Perhaps she thought she could simply swap one life for another. Appease death with someone else's life. After all, she'd begun to dig into a bit of fortune-telling herself. It isn't hard to believe a madwoman would give herself such a reading. So, Leonarda planned. She selected three friends, women who may very well have reminded Leonarda of herself. They were middle-aged, and ready to change their lives.
Her first victim, Faustina Setti, wanted companionship. She was lonely. Leonarda persuaded her that she would have to move to Pola, but there was the perfect man waiting for her there. Cleverly, she convinced Faustina to write several letters to be sent to her friends and family when she arrived. Then, on the morning Faustina was to leave, they shared some wine.
Faustina's glass was drugged. One can only hope she didn't suffer when that gleaming ax was hefted above Leonarda's head, and that the death was quick. Poor Faustina's body was cut into nine pieces and the blood was drained into a basin. Leonarda seemed to delight in recounting her story later after she'd been caught, likening her story to a recipe one would expect to find in an insane grandmother's cook book:
“I threw the pieces into a pot, added seven kilos of caustic soda, which I had bought to make soap, and stirred the mixture until the pieces dissolved in a thick, dark mush that I poured into several buckets and emptied in a nearby septic tank. As for the blood in the basin, I waited until it had coagulated, dried it in the oven, ground it and mixed it with flour, sugar, chocolate, milk and eggs, as well as a bit of margarine, kneading all the ingredients together. I made lots of crunchy tea cakes and served them to the ladies who came to visit, though Giuseppe and I also ate them.“
Giuseppe was her eldest son. The one planning to enlist. Imagine the motherly delight she must have felt, serving up the remains of her former friend and client, while the death of that woman surely meant he would live that much longer. Still, it wasn't enough, and after Leonarda's first literal taste of death....
She wanted more.
The second victim, Francesca Soavi, suffered much the same fate. She'd been looking for a job. Unfortunately, she picked the wrong place to find it. This time, Leonarda told her to begin writing postcards to her friends and family, sending them while she was still in Correggio. Waste not want not, as they say. This time, however, Leonarda took a little money from her victim as well. 3000 lire, to be precise. Murder was becoming far more than a mother's desperate acts of love, but something quite profitable to boot.

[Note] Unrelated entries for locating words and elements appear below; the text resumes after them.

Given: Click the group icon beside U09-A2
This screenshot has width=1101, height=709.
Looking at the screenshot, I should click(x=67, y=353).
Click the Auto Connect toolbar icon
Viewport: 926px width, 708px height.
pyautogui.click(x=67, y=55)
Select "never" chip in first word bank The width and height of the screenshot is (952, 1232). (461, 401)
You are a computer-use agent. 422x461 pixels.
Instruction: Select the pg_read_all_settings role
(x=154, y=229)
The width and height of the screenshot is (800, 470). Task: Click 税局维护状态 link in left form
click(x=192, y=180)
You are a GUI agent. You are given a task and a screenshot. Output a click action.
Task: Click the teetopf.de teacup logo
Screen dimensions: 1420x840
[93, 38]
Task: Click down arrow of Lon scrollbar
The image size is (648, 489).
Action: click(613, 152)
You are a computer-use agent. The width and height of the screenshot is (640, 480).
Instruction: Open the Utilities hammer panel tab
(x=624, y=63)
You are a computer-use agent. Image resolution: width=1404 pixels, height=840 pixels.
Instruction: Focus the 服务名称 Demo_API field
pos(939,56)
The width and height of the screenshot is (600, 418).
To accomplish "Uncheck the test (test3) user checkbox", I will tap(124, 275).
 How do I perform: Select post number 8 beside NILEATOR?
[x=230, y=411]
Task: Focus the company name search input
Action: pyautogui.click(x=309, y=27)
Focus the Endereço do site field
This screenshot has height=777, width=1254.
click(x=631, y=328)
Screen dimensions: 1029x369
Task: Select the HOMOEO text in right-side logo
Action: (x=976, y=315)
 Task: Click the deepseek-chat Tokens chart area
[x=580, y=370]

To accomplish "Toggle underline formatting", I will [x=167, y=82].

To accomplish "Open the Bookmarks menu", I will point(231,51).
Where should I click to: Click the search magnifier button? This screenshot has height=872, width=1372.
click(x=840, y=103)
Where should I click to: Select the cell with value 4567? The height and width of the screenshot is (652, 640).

Her third, final, and most famous (or formerly famous) victim was Virginia Cacioppo. An opera singer who had passed her prime, but the passion for art lived on. Poor Virginia didn't question why Leonarda apparently knew a powerful, mysterious 'theatre impresario' looking for a secretary. After all, she was a fortune-teller. A sweet, kind woman. A friend. A friend with 50,000 lire, and astonishing jewelry. Tokens of another life.
Instead of just stopping at tea-cakes, however, Leonarda decided to earn her infamous title...
"...her flesh was fat and white, when it had melted I added a bottle of cologne, and after a long time on the boil I was able to make some most acceptable creamy soap. I gave bars to neighbours and acquaintances. The cakes, too, were better: that woman was really sweet."
Virginia's sister-in-law reported her missing, and it wasn't long before the police made inquiries with Leonarda. She confessed, unashamed, and judging by her accounts, seems to have gloried in it. Her first prophecy was happily fulfilled. Leonarda would spend the next thirty years in prison, and her final three in a mental asylum.